Though the walk is always the same, I rejoice at never seeing these familiar things in the same way twice. Each season brings beauty and distinct shadows. When the sky presents a low marine layer, I’m treated to ultra-saturated colors.

Eventually, when I get to writing, some of this experience gets distilled to the page.

I wish I could more easily record my thoughts as I walk in place and juggle one dog or the other, but I must watch out for coyotes. A Dictaphone would be good. In addition to employing the cut-up literary technique for songwriting, David Bowie utilized a Dictaphone to record the immediate recollection of his dreams, all for churning creative material. Did the Thin White Duke use these methods to construct such lyrics as “Fast food, living nostalgia/Humble pie or bitter fruit”? Sometimes I manage to tap out a mistake-riddled note on the phone, but later it looks more like a paranormal transmission. Which can work as a loose cut-up.

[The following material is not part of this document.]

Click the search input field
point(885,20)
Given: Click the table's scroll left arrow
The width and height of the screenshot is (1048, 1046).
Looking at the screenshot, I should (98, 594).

Of my twisted thoughts, when I imagine a masked bandit dropping out of an oak, slitting the throat of a speed walker, I often ask myself, Why do these things fall into my mind?

Which makes me think of another lyric, “These sounds fall into my mind,” from “The Bomb!” Some might find me crass (guilty!) for invoking a perennial house-music track, but I behold it as a euphoric hymn celebrated in church aka LGBTQ dancehalls, of which THE ONLY LYRIC—the repeated “These sounds fall into my mind”—is categorized as a mondegreen!

Nobody told me! I recently learned that the mishearing of a poem or song phrase is known as a mondegreen. A name for what we’ve all misinterpreted since our verbal beginnings, my personal contribution to the misheard being “Thy kingdom come, thy will be dumb.”

The Kenny Dope-produced “The Bomb! (These Sounds Fall Into My Mind)” is mostly a chopping up of Chicago’s “Street Player,” the latter song’s lyric “Street sounds swirling through my mind…” the basis for this ever-changing mondegreen.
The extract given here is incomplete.